Despite a heavy police presence, protesters entered auditoriums and other school facilities in an effort to shut down the campus. Armoured police vehicles took up positions in front of the Great Hall, where the demonstration was taking place. Some libraries and a large science laboratory were empty, indicating that classes were at least partly disrupted. A university spokeswoman had earlier said the university was open. In a subsequent statement, Wits said: "The majority of lectures resumed this morning but were then disrupted by large groups of protesters. We urge students and staff to return to classes this week, even if disruptions occur."

"Hell broke out," said Jo Seoka, an Anglican bishop who described the pandemonium that erupted as students hurled rocks at private security guards blocking the entrance to the Great Hall and police vehicles rumbled forward to confront them.

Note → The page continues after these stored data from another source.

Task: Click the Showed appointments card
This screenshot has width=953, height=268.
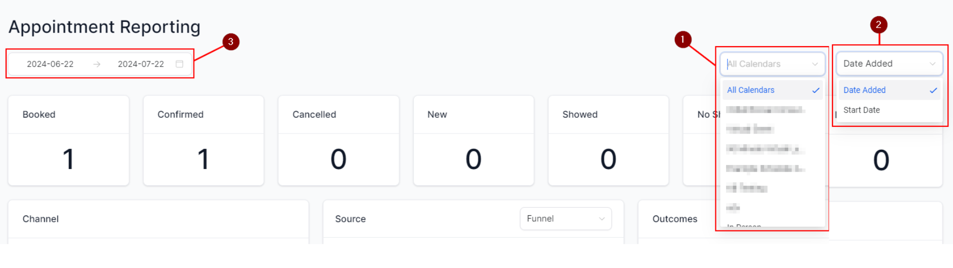Action: pos(608,141)
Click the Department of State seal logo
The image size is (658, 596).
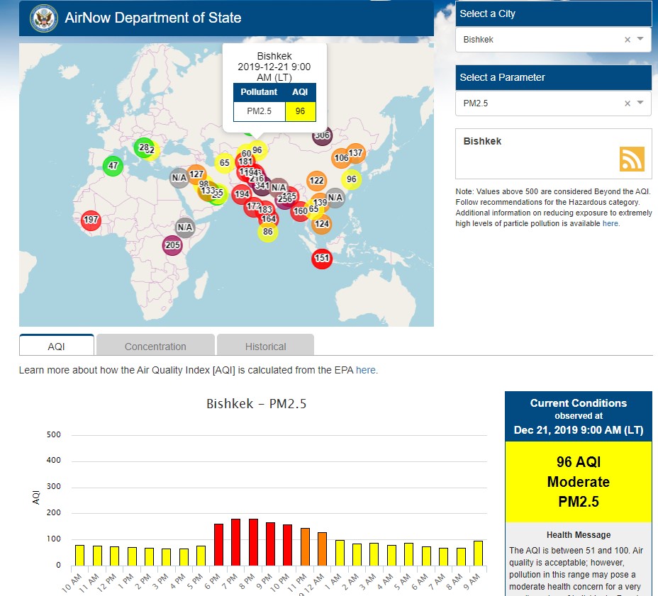[x=44, y=18]
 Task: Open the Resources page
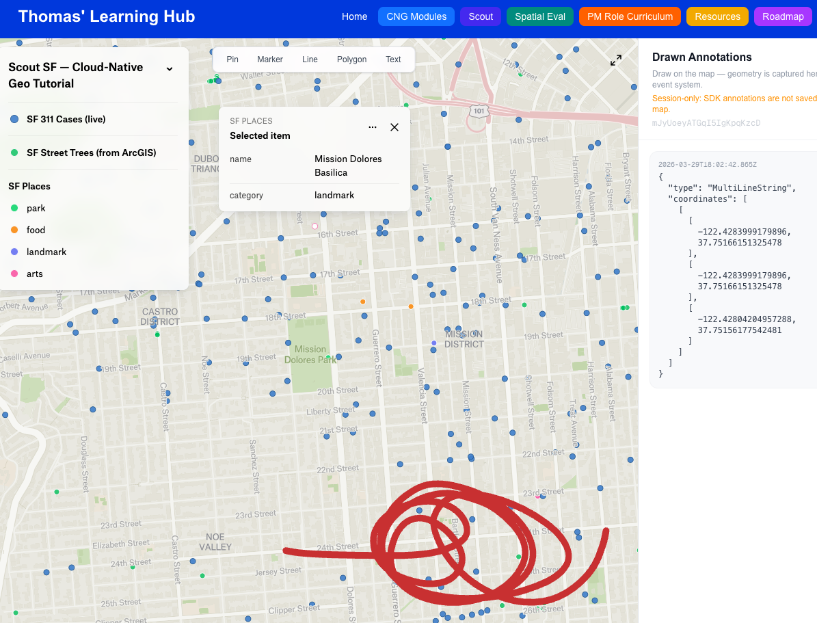click(717, 16)
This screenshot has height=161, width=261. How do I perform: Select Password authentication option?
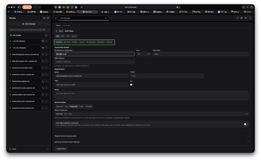click(59, 106)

Seoka, who joined an earlier student march, said police had "militarised" the campus, and he criticized them for not wearing IDs on their uniforms that would make them accountable. As police helicopters circled, some protesters spilled into city streets. A bus was set on fire, and thick smoke billowed into the air.

"The protests are continuing because students' demands have not been met. There hasn't been sufficient engagement from the university," a member of the Wits Student Representative Council, Palomino Jama, told Reuters.

Demonstrations over the cost of university education, which is prohibitive for many students, have highlighted frustration at enduring inequalities more than two decades after the end of apartheid.